(INFORMATION begins)
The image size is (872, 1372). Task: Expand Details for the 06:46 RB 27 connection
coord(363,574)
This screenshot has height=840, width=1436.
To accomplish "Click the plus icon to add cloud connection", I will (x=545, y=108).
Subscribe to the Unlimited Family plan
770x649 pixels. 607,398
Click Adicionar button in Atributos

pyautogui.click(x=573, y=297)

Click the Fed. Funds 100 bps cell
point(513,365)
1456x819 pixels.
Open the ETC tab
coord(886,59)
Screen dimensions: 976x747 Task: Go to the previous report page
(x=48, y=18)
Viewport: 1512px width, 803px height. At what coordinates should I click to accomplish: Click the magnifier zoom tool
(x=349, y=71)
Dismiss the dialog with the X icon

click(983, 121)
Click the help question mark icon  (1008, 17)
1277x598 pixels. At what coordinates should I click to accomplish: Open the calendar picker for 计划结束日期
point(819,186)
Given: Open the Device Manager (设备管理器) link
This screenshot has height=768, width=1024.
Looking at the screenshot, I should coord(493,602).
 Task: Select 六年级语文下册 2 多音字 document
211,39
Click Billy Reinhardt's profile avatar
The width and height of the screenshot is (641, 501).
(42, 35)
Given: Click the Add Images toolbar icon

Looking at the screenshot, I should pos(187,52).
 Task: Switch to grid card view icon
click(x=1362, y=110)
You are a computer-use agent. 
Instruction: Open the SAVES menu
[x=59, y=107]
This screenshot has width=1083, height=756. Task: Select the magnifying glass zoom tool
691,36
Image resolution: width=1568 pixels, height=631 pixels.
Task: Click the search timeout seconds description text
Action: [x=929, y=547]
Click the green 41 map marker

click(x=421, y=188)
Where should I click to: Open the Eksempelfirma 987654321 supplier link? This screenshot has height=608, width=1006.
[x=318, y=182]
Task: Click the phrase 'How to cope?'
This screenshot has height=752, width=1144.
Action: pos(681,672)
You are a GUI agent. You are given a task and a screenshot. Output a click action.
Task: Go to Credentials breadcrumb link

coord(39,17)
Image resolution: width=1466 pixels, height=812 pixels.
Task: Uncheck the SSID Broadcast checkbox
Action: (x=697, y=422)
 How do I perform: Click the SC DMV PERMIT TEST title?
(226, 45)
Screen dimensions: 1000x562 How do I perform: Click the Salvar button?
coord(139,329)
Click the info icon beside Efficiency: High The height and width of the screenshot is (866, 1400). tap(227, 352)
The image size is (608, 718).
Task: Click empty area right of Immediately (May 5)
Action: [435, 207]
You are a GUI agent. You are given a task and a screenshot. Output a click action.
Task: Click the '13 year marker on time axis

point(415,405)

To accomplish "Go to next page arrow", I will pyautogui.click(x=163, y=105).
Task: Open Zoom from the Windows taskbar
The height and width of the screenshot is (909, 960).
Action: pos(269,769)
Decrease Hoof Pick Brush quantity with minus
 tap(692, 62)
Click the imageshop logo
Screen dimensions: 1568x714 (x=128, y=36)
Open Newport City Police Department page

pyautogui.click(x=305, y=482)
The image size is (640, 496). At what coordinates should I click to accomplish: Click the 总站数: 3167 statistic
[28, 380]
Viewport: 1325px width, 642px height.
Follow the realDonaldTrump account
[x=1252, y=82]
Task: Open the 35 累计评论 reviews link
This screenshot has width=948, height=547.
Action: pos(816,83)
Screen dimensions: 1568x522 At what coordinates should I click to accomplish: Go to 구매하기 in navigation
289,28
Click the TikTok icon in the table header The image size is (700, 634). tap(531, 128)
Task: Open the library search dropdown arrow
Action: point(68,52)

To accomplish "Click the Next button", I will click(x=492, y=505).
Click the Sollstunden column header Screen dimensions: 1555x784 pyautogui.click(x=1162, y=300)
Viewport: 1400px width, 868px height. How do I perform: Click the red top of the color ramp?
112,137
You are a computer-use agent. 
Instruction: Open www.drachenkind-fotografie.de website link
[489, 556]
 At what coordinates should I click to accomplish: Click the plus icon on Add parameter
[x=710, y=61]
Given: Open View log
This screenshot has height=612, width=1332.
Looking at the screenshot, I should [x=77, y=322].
(INFORMATION ends)
For each line in the entries that contains the string "will", make a copy.

__WRITTEN SOLUTION__.
To accomplish "Click the plus icon to add cloud connection", I will (x=545, y=108).
To accomplish "Go to next page arrow", I will pyautogui.click(x=163, y=105).
To accomplish "Click the Next button", I will click(x=492, y=505).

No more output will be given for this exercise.